Os exemplos que nos chegam de Obama e Merkel indicam que os extremismos, tanto de direita quanto de esquerda, são caminhos que desviam o objetivo da política. Simploriamente definida como “a arte do possível”, a política não chega a lugar nenhum, quando envereda pela seara do radicalismo. “Dois duros não levantam muro”, diz o ditado popular. Tradicionais filosofias orientais, no entanto, há milênios falam do “caminho do meio”, “madhyama pratipad” em sânscrito, como a direção a ser tomada para o alcance da sabedoria.

Na política, a sabedoria se manifesta na solução inteligente, ética, transparente e pacífica dos problemas coletivos. Os recados de Obama e Merkel na aurora deste novo ano resgatam esse propósito. Infelizmente não podemos comemorar nenhum gesto nesse sentido entre nossos governantes. Muito pelo contrário. O momento é de lástima.

Depois de uma acirrada disputa eleitoral no plano nacional, quando, durante a campanha, tantas promessas e compromissos foram propagados e assumidos, o que se vê agora no ano novo é o exercício contumaz e deletério de uma política velha, ultrapassada e sem compromisso com a verdade em nosso país. Depois de atacar e vencer o adversário, acusando-o de que ele, se eleito, seria o autor de inúmeras maldades, a presidente reeleita Dilma Rousseff faz tudo de pior que reclamara do oponente, num verdadeiro estelionato eleitoral.

Representante do PT, Dilma não se intimidou em solapar os direitos dos trabalhadores, aqueles que fundaram o seu partido, quando se viu diante do rombo nas finanças do estado, causado pela sua irresponsável gestão e tão dispendiosa reeleição. Não pestanejou em reduzir à metade a pensão da viúva, cujo marido trabalhador morrer num assalto banal. Preferiu botar a conta no bolso do trabalhador, em vez de diminuir o número de ministérios, onde acolhe seus aliados políticos, o que certamente também lhe garantiria expressiva contenção de despesas.
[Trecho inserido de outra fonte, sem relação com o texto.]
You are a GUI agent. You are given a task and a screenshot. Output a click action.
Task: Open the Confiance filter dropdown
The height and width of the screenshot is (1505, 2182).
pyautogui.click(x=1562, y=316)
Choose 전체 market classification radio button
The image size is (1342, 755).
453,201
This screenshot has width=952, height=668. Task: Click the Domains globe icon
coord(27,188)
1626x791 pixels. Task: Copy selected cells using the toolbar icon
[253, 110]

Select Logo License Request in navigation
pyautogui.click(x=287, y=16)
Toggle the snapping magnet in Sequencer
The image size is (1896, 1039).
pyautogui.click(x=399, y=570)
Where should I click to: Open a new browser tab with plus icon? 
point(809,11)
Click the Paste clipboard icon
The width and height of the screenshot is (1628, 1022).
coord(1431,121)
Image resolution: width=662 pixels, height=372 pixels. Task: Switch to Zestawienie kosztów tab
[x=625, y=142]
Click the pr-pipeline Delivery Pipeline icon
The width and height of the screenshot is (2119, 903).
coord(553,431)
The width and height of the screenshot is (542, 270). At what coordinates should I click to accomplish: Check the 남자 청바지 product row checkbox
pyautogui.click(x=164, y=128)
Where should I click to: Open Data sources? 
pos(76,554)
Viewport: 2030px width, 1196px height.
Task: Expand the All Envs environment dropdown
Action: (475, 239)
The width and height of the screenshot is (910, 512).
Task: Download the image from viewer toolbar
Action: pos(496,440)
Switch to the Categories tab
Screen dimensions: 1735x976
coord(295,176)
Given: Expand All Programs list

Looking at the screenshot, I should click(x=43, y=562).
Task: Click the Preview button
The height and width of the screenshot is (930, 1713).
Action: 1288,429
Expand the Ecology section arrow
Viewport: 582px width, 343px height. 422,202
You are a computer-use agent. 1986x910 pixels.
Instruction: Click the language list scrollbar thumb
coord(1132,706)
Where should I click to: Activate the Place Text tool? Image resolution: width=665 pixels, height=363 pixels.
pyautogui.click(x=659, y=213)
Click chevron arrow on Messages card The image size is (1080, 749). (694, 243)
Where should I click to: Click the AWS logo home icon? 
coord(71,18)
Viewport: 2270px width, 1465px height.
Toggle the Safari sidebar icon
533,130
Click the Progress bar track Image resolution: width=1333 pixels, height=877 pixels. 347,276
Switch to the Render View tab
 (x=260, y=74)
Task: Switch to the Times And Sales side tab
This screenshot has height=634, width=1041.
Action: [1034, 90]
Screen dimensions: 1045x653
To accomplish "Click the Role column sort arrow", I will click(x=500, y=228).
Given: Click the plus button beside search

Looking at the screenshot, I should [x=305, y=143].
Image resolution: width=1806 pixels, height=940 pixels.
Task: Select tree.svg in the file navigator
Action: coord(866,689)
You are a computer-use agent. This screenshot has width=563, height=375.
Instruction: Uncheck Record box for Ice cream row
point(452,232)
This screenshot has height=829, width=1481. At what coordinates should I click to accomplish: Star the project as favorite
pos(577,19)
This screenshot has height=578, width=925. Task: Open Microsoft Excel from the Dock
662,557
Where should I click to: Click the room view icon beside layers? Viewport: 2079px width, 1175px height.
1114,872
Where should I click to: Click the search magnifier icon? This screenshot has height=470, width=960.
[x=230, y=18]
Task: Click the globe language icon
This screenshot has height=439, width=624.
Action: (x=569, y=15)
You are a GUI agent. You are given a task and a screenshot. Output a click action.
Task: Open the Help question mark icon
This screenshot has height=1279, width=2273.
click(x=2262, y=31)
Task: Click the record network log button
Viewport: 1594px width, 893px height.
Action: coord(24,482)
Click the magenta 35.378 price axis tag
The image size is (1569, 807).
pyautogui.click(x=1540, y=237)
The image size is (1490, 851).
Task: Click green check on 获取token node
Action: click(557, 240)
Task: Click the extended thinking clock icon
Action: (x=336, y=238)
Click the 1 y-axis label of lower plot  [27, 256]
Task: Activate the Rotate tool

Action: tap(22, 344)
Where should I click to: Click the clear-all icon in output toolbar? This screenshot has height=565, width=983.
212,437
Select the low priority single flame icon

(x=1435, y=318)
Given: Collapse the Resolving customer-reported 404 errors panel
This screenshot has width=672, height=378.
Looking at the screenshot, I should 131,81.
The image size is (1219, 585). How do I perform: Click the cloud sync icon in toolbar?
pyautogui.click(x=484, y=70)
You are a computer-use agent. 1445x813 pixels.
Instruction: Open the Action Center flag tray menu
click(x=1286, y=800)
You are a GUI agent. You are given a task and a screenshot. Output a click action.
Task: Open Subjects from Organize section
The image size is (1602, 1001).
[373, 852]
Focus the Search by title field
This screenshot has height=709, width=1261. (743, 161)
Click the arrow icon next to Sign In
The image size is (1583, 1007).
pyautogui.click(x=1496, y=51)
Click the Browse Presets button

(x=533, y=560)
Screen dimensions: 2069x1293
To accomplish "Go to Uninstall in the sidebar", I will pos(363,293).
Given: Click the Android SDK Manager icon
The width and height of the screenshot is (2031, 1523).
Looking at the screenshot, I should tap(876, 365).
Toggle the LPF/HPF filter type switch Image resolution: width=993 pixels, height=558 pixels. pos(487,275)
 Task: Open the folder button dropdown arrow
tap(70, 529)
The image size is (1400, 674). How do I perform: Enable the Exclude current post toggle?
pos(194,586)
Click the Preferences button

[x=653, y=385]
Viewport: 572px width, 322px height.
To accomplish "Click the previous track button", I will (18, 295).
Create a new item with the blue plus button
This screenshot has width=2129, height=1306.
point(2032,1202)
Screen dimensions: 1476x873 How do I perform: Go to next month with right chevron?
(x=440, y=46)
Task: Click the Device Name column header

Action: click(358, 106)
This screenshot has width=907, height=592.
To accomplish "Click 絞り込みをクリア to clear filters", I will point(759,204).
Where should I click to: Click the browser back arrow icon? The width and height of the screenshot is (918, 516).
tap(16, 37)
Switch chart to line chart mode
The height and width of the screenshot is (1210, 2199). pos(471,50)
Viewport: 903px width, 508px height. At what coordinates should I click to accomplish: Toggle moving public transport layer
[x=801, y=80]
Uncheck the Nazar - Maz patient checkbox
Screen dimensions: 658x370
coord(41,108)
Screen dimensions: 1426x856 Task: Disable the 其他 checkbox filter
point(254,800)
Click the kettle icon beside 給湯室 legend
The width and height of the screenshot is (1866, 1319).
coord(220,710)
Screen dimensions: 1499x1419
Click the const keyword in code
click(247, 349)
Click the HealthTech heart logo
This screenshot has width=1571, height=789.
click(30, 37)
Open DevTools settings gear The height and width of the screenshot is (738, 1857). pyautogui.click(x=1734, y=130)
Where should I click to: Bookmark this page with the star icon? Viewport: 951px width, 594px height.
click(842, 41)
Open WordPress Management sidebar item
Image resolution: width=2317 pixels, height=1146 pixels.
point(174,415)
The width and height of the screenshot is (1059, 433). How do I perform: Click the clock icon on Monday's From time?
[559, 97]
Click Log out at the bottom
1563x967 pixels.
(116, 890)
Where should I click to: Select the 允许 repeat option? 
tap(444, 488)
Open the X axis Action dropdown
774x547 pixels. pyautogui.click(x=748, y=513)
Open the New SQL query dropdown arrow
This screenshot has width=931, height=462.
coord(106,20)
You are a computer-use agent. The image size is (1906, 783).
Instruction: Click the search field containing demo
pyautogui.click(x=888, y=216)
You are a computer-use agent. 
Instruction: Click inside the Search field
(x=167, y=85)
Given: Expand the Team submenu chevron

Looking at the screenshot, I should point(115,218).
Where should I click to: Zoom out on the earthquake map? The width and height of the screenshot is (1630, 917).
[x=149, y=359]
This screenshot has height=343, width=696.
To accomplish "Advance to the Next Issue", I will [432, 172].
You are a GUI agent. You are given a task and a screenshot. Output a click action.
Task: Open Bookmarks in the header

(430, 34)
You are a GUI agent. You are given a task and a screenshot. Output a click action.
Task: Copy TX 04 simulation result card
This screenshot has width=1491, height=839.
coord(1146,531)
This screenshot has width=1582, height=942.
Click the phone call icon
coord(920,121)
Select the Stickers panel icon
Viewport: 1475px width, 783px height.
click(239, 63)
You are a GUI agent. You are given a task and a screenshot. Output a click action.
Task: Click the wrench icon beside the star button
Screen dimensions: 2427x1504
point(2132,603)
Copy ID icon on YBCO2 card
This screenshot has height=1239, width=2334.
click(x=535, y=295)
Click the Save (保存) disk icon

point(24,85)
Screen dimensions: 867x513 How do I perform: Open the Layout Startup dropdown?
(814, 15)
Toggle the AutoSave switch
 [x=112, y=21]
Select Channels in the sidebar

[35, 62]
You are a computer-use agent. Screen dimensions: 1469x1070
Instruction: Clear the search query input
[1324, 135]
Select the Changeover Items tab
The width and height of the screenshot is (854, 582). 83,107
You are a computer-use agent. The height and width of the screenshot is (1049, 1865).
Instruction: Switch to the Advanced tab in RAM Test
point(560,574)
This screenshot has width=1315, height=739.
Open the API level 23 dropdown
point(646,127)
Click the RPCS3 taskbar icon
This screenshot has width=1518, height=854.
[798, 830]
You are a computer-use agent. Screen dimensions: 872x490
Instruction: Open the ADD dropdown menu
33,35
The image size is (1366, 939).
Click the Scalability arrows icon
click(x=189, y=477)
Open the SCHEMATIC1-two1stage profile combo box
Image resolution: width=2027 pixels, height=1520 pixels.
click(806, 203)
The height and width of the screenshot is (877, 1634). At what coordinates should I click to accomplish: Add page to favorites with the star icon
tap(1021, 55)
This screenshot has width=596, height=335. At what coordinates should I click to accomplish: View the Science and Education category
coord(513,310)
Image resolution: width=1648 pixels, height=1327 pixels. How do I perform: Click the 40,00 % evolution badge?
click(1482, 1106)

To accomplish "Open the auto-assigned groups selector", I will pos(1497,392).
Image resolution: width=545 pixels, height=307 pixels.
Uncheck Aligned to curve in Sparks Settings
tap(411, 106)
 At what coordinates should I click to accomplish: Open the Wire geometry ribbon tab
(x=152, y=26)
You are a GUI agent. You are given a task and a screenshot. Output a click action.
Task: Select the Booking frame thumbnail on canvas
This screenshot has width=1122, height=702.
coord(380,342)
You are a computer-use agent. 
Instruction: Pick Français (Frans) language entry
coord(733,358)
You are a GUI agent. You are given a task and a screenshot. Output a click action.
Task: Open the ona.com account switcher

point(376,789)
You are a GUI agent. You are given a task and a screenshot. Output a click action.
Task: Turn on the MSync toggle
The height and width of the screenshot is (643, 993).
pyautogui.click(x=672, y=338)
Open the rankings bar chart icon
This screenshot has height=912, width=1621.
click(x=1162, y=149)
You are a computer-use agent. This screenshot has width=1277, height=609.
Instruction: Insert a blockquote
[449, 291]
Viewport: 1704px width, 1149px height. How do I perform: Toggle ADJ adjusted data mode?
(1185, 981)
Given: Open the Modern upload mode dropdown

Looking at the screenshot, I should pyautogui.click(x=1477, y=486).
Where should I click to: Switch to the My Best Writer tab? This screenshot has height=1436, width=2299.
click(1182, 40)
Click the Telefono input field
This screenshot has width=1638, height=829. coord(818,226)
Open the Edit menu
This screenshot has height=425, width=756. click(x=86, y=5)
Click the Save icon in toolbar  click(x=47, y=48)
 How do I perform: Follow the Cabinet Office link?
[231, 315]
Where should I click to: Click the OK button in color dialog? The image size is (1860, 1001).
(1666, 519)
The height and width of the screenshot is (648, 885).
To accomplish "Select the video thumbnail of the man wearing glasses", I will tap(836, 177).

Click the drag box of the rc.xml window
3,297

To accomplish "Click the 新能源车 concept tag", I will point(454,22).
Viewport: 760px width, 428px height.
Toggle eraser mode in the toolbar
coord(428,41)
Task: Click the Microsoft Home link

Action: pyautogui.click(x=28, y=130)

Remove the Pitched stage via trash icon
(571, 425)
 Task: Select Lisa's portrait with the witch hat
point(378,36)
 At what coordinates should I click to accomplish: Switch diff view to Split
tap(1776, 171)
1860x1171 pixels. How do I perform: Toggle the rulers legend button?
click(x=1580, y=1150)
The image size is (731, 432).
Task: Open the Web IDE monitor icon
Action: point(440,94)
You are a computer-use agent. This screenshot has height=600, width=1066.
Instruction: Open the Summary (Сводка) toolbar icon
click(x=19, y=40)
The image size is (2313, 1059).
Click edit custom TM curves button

Se precisa economizar os recursos públicos para fechar as contas, a presidente Dilma Rousseff não poupa as maldades que imputava ao adversário Aécio Neves na campanha eleitoral. Neste ano que se prenuncia difícil, devido a tantas barbeiragens na condução governamental, a expectativa é de redução da atividade econômica e aumento do desemprego. Vislumbrando o crescimento das despesas com o seguro-desemprego, o que fez a presidente Dilma? Impiedosamente, criou dificuldades à concessão desse benefício social, aumentando o prazo mínimo de contribuição para acesso ao direito. O mesmo aconteceu com o abono salarial e com o salário-defeso dos pescadores.

Defendido com tanta exaltação como uma conquista dos governos do PT, que estaria ameaçada com a eleição de Aécio, o Prouni não ficou de fora do pacote de maldades da presidente. O programa federal não concederá mais bolsas de estudos com 100%. No máximo, 50%. Agora os estudantes terão que arcar com metade do valor das mensalidades, podendo financiar esse montante pelo Fies desde que alcance o mínimo de 450 pontos no Enem.

Temos o desafio em 2015 de iniciar um processo de regeneração da política brasileira. Virar a página de um tempo em que as campanhas eleitorais são transformadas num vale tudo para conquistar votos sem nenhum compromisso ético e moral com os eleitores. Dar um basta nos petrolões que são consequências disto. Precisamos dar exemplos de estarmos na direção dos novos ventos que sopram na política mundial.